Web services are one of the mechanisms you can use to make calls from a client-side 3rd-party user interface control library to OpenEdge business logic running on the server side. This video establishes the foundation for deploying ABL procedures as Web services by reviewing how to install the Apache Tomcat Web server and use the OpenEdge install script that configures Tomcat for use with the OpenEdge Web Services Adapter.
This two-part video provides an introduction to AJAX, a technique for combining HTML and JavaScript on the client, ABL procedures that returning data as XML (or in other formats) on the backend, and the special XMLHttpRequest object to allow asynchronous update of data in the client. The example in the videos uses WebSpeed to communicate client requests to OpenEdge and return data via the webstream.
This video provides an introduction to JSON, JavaScript Object Notation, an alternative to XML for representing complex hierarchical data in character format. The video shows how OpenEdge provides a method to convert a temp-table or ProDataSet to JSON in a single step, and how that data can be passed across the network to a client application, including one built using AJAX, in the same way as the XML data representation.
This video provides an introduction to Silverlight, a major user interface initiative from Microsoft. It briefly shows some examples of the kinds of applications you can build using Silverlight, and how you can use Visual Studio to create a user interface by dragging controls onto a design surface, with Visual Studio generating the user interface definition in XAML, Microsoft's XML-based UI definition language. This introduction serves as the starting point for an extensive series of videos and papers to be published in stages, which will show how to build a Silverlight user interface for an ABL business application.
Comments
  • Can anyone give me a link to the sample code used for the javascript in the static web project?

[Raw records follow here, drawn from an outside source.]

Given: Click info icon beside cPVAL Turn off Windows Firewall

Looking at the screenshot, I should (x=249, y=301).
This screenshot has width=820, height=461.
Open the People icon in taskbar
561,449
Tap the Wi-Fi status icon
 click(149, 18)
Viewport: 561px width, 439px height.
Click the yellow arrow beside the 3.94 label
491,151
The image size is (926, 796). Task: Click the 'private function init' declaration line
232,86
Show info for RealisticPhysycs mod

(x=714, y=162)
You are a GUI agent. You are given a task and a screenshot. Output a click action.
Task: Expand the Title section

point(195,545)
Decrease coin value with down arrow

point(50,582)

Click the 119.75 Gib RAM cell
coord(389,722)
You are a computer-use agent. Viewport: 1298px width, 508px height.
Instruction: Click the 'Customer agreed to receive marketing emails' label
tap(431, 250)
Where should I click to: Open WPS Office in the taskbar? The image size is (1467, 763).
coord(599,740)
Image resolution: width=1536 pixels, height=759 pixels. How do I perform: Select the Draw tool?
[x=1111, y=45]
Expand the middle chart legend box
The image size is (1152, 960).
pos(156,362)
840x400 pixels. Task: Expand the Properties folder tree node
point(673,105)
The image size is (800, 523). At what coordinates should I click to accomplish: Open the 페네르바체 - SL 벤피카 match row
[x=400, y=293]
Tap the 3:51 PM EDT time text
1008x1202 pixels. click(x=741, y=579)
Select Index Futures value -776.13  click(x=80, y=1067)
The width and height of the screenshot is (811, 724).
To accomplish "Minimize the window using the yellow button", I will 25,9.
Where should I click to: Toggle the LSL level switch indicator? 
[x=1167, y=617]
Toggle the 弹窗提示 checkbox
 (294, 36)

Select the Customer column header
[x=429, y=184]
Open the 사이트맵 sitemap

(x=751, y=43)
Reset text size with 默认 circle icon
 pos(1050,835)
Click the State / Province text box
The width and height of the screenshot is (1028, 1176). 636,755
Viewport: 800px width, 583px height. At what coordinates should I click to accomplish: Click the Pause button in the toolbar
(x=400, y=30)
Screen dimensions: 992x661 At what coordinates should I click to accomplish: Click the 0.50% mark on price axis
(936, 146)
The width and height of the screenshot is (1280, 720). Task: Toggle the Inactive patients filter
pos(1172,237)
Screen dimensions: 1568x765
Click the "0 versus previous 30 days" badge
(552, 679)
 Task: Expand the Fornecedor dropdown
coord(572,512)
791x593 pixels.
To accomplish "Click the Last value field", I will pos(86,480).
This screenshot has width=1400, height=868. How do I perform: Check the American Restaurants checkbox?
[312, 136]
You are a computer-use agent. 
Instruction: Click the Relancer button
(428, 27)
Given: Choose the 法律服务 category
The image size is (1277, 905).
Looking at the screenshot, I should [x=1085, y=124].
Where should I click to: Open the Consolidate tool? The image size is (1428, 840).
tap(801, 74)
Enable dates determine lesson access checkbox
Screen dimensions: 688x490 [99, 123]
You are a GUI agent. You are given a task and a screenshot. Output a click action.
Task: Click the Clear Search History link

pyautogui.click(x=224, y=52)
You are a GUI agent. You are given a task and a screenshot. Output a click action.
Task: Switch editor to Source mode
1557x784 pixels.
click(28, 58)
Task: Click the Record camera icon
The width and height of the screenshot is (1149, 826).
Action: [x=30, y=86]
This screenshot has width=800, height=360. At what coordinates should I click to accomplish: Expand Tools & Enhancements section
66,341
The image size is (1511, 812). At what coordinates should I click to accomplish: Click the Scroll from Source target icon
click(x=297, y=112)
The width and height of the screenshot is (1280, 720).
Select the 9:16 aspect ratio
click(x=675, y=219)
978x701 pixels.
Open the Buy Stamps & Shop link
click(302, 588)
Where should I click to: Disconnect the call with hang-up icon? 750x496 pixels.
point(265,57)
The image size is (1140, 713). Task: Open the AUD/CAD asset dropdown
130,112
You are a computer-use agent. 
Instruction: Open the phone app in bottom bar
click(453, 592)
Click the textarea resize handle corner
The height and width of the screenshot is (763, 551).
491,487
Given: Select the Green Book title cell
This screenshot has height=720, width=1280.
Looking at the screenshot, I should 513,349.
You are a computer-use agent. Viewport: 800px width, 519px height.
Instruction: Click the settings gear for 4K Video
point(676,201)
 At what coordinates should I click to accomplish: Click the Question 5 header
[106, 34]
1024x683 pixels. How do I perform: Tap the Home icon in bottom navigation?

  • Is there a link to download the sample code for the static web project?This should include viewcustomers.js and some resources and javascript directories.

  • In answer to both questions (this post and the next), the code samples are embedded in the paper that accompanies the ExtJS series. In other papers the complete code sample have been repeated at the end of the paper to make them easier to copy and paste (and easier to keep in sync with the content of the presentations). In this case, I see that viewcustomers.js is in several pieces in the document, with descriptive comments in between, which is a nuisance. Sorry for that. I will endeavor to repost the paper with the code samples complete.

  • John, can you put together all the files as a zip that we can download ? Thanks

  • Thank you for this series.I'm trying to work with ExtJS. I got to do your examples. I have it working. But I have a question, how to make changes in ExtJS -> READ-JSON -> WebSpeed ​​to the table? For example, if I changed one record from customer table. Could you describe an example?